### Required work
Rewrite the rows below, replacing every "Where should I click to" with "Which spot should I click to" and leaving everything else unchanged.

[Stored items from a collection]
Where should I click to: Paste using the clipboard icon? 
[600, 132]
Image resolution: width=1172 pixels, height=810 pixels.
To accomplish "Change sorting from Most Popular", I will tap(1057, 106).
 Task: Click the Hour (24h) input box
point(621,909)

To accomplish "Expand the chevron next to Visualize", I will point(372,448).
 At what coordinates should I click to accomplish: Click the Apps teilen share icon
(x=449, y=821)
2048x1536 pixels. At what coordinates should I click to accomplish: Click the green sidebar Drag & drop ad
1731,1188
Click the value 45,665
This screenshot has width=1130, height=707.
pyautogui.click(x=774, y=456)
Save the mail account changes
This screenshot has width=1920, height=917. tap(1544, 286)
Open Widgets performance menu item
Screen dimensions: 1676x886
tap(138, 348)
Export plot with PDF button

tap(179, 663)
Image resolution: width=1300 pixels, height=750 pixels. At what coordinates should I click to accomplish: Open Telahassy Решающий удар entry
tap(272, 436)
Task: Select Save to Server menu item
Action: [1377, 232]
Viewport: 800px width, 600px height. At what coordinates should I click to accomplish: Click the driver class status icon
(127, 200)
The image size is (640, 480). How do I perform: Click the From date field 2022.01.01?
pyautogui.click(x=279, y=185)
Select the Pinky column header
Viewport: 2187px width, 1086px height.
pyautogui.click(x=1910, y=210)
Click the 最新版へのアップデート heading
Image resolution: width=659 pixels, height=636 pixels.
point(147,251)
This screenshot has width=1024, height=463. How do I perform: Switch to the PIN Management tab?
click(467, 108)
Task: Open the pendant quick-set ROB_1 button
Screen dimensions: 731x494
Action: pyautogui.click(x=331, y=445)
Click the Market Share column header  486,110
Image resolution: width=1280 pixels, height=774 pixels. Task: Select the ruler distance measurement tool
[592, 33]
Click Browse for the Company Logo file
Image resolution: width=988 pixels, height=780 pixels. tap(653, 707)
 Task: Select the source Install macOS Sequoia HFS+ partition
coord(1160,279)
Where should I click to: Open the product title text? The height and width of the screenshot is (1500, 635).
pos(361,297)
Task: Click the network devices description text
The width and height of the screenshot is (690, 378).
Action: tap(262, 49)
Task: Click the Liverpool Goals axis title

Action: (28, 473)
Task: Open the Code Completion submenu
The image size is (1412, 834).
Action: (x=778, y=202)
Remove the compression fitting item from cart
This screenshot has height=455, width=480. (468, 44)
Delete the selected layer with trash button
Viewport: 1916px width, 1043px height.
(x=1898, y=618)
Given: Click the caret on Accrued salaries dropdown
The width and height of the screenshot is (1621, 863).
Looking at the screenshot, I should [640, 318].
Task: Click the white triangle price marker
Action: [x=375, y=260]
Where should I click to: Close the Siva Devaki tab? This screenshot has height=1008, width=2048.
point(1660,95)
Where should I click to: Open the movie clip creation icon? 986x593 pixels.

### Solution for this task
Which spot should I click to: Paste using the clipboard icon? 
[600, 132]
Image resolution: width=1172 pixels, height=810 pixels.
To accomplish "Change sorting from Most Popular", I will tap(1057, 106).
 Task: Click the Hour (24h) input box
point(621,909)

To accomplish "Expand the chevron next to Visualize", I will point(372,448).
 At what coordinates should I click to accomplish: Click the Apps teilen share icon
(x=449, y=821)
2048x1536 pixels. At what coordinates should I click to accomplish: Click the green sidebar Drag & drop ad
1731,1188
Click the value 45,665
This screenshot has width=1130, height=707.
pyautogui.click(x=774, y=456)
Save the mail account changes
This screenshot has width=1920, height=917. tap(1544, 286)
Open Widgets performance menu item
Screen dimensions: 1676x886
tap(138, 348)
Export plot with PDF button

tap(179, 663)
Image resolution: width=1300 pixels, height=750 pixels. At what coordinates should I click to accomplish: Open Telahassy Решающий удар entry
tap(272, 436)
Task: Select Save to Server menu item
Action: [1377, 232]
Viewport: 800px width, 600px height. At what coordinates should I click to accomplish: Click the driver class status icon
(127, 200)
The image size is (640, 480). How do I perform: Click the From date field 2022.01.01?
pyautogui.click(x=279, y=185)
Select the Pinky column header
Viewport: 2187px width, 1086px height.
pyautogui.click(x=1910, y=210)
Click the 最新版へのアップデート heading
Image resolution: width=659 pixels, height=636 pixels.
point(147,251)
This screenshot has width=1024, height=463. How do I perform: Switch to the PIN Management tab?
click(467, 108)
Task: Open the pendant quick-set ROB_1 button
Screen dimensions: 731x494
Action: pyautogui.click(x=331, y=445)
Click the Market Share column header  486,110
Image resolution: width=1280 pixels, height=774 pixels. Task: Select the ruler distance measurement tool
[592, 33]
Click Browse for the Company Logo file
Image resolution: width=988 pixels, height=780 pixels. tap(653, 707)
 Task: Select the source Install macOS Sequoia HFS+ partition
coord(1160,279)
Which spot should I click to: Open the product title text? The height and width of the screenshot is (1500, 635).
pos(361,297)
Task: Click the network devices description text
The width and height of the screenshot is (690, 378).
Action: tap(262, 49)
Task: Click the Liverpool Goals axis title

Action: (28, 473)
Task: Open the Code Completion submenu
The image size is (1412, 834).
Action: (x=778, y=202)
Remove the compression fitting item from cart
This screenshot has height=455, width=480. (468, 44)
Delete the selected layer with trash button
Viewport: 1916px width, 1043px height.
(x=1898, y=618)
Given: Click the caret on Accrued salaries dropdown
The width and height of the screenshot is (1621, 863).
Looking at the screenshot, I should [640, 318].
Task: Click the white triangle price marker
Action: [x=375, y=260]
Which spot should I click to: Close the Siva Devaki tab? This screenshot has height=1008, width=2048.
point(1660,95)
Which spot should I click to: Open the movie clip creation icon? 986x593 pixels.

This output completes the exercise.